> ИСХОДНЫЙ ТЕКСТ:
Читаем Козьма Прутков и его друзья полностью

В политическом отношении Герцен вскоре прозрел, отказался от своих либеральных упований и усилил революционную пропаганду.

Смерть Добролюбова и арест Чернышевского не остановили выхода «Свистка». Всего свет увидело в 1859 и 1860 годах — по три номера, в 1861, 1862 и 1863 — по одному. «Проект» Козьмы Пруткова вместе с некрологом по поводу его безвременной кончины появились в последнем, девятом, номере «Свистка».

И вот теперь самое время поговорить об эволюции Козьмы Пруткова...

3

Зиму 1883 года Владимир Михайлович Жемчужников проводил во Франции, в Ментоне. Уже давно он лечил по заграницам свои многочисленные болезни и выключился из русской жизни, которая после неудачно сложившихся обстоятельств вспоминалась одной большой неприятностью. В письмах он хвалил местный климат и говорил, что счастлив, но, получив письмо от историка литературы А. Н. Пы-пина, вдруг ощутил себя как бы погребенным заживо, несмотря на комфорт отеля «Бристоль» и ласковость климата.

Пыпин спрашивал его о Козьме Пруткове, «о знаменитом покойном соотечественнике нашем», уже ставшем видной «исторической достопримечательностью». И хотя в своем ответе Владимир Михайлович писал, что «не совсем оттаял от своей минувшей служебной кабалы и нередко бываю ни к чему иному не способен, кроме тяжелого воспоминания лишь об этих годах кабалы», у него вдруг рождается такая фраза: «И вообще за все последние годы я так редко виделся с живущими людьми, так отвык от живых и необязательных отношений, что теперь каждый подобный случай будто воскрешает меня».

Пыпинское письмо «сильно освежило» его, он вспоминал свою молодость, живость тогдашних своих отношений с людьми, и Прутков снова встал перед ним как реально существовавшее лицо, «очень хороший человек, и притом очень добрый и сердечный, лишь напускавший на себя важность и мрачность, в соответствие своему чину и своему званию поэта и философа».

Он написал письмо брату Алексею Михайловичу Жемчужникову, который пребывал в то время в Берне, и тот тоже согласился сообщить кое-какие сведения о «достолюбезном и достопочтенном Косьме Пруткове».

Но как-то так получилось, что даже «друзьям» Козьмы Пруткова, когда они уже были в возрасте, этот образ казался сложившимся едва ли не с самого начала.

[Записи набора данных]

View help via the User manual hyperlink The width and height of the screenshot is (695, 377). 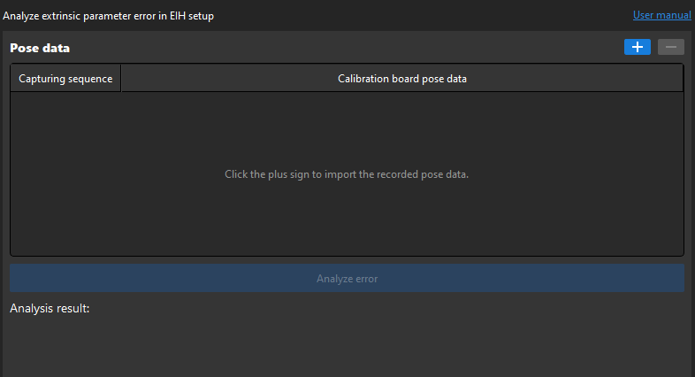[x=661, y=16]
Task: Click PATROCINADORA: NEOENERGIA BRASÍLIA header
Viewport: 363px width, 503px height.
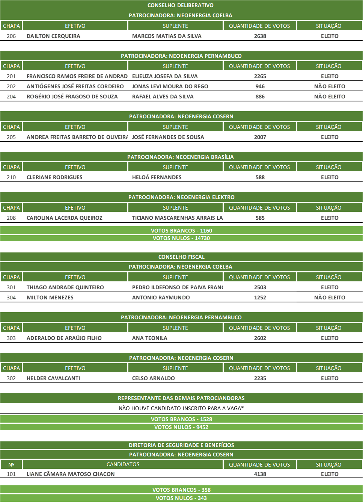Action: pos(181,157)
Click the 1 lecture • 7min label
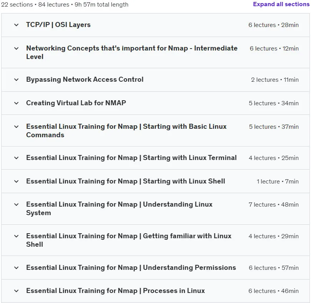The width and height of the screenshot is (311, 303). (x=278, y=182)
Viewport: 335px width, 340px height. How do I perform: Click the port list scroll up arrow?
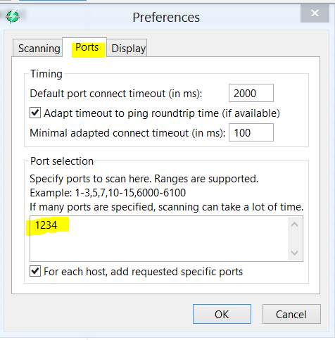[294, 225]
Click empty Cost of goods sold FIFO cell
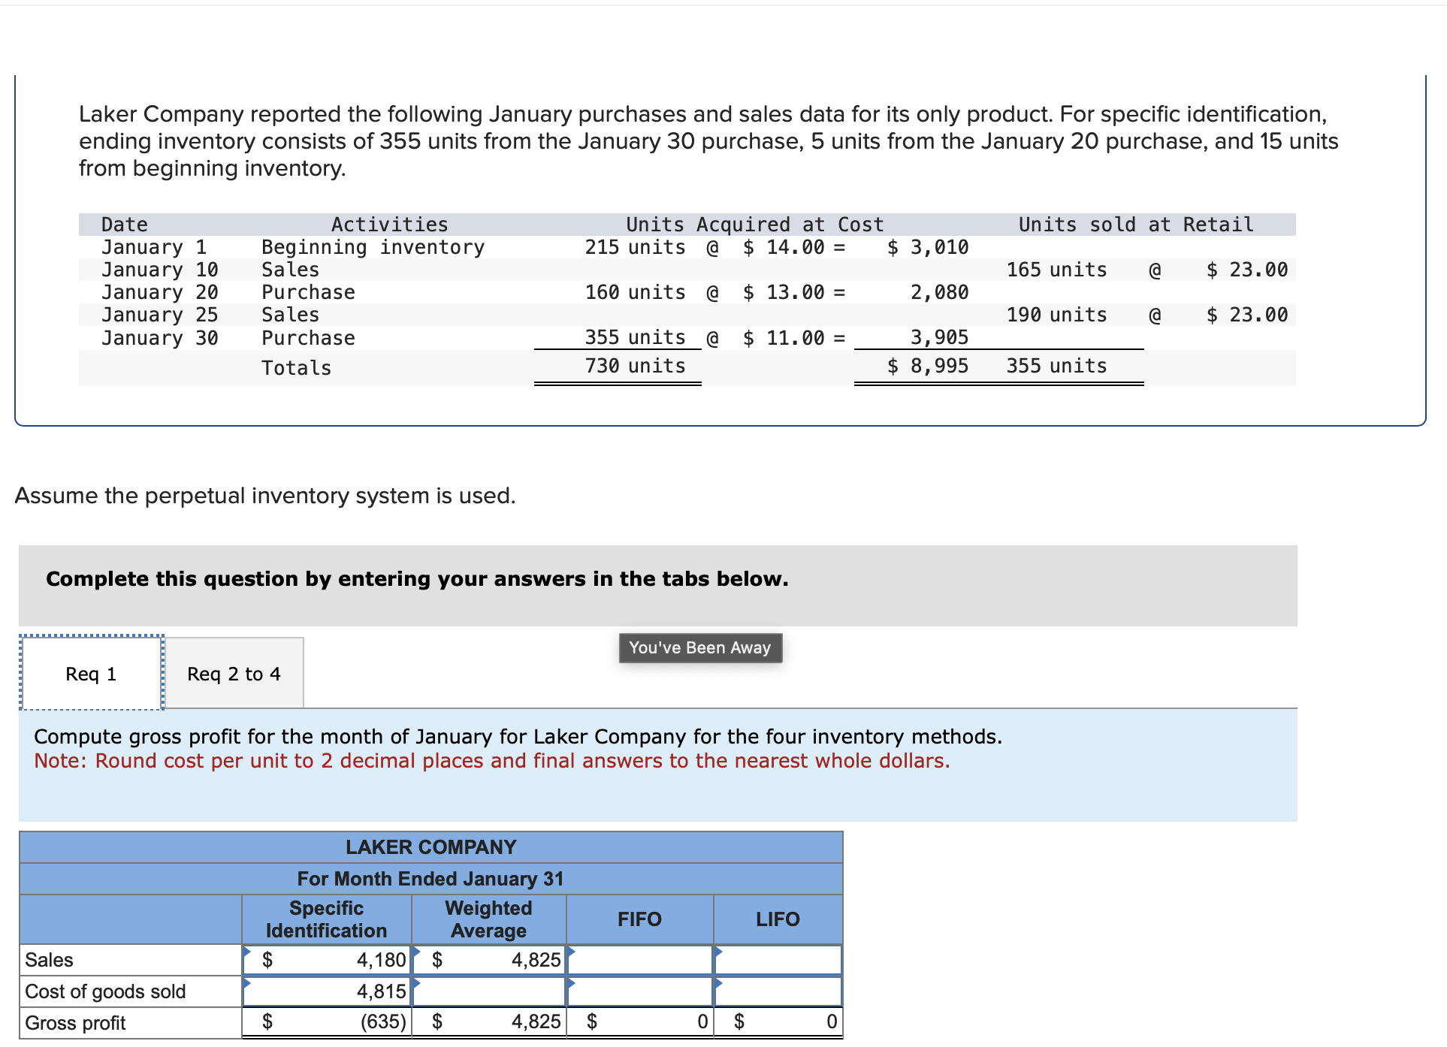This screenshot has height=1047, width=1447. [x=639, y=991]
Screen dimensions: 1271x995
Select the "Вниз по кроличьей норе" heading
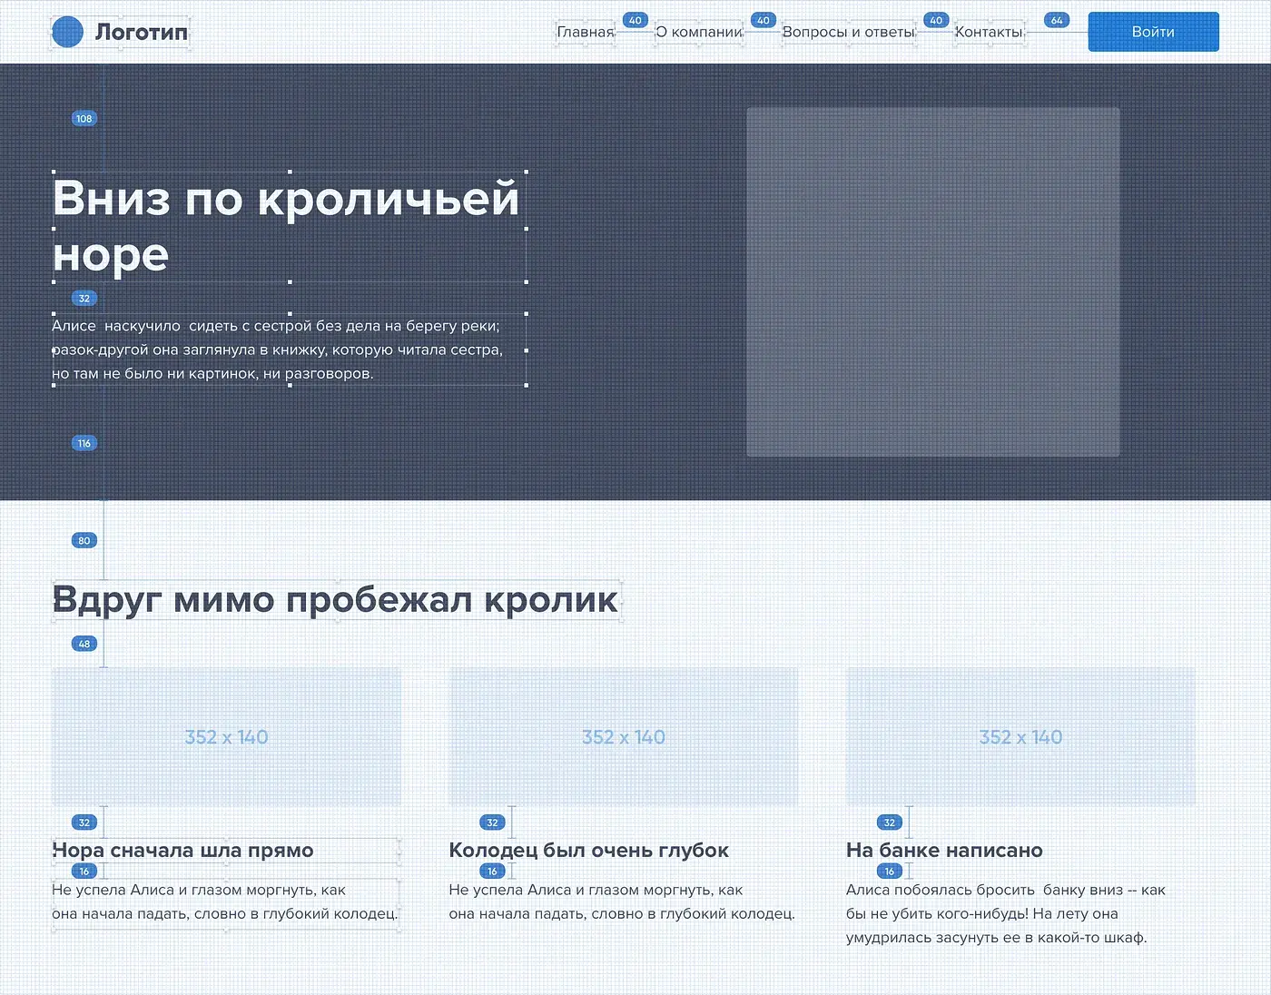(x=286, y=225)
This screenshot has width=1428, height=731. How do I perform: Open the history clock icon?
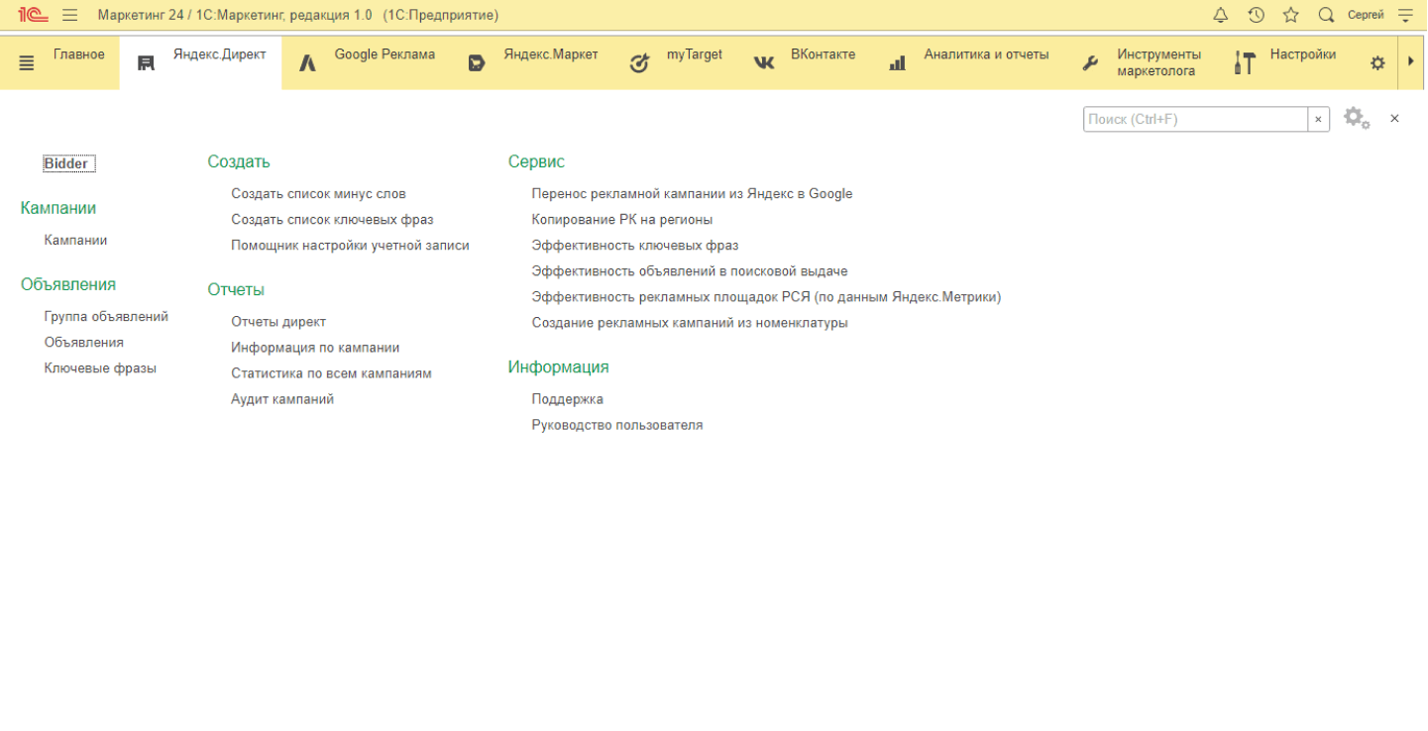click(x=1256, y=15)
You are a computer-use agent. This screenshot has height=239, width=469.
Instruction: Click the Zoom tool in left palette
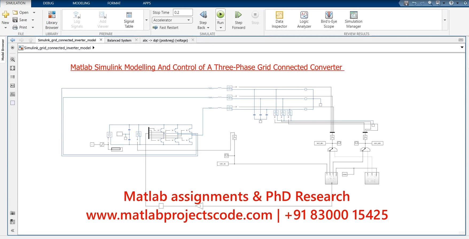[x=13, y=59]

> ЗАДАЧА:
В каком номере «Свистка», согласно тексту о Козьме Пруткове, вышел «Проект» вместе с некрологом? Листинг с исходным текстом не связан.

> РЕШЕНИЕ ЗАДАЧИ:
В последнем, девятом, номере «Свистка».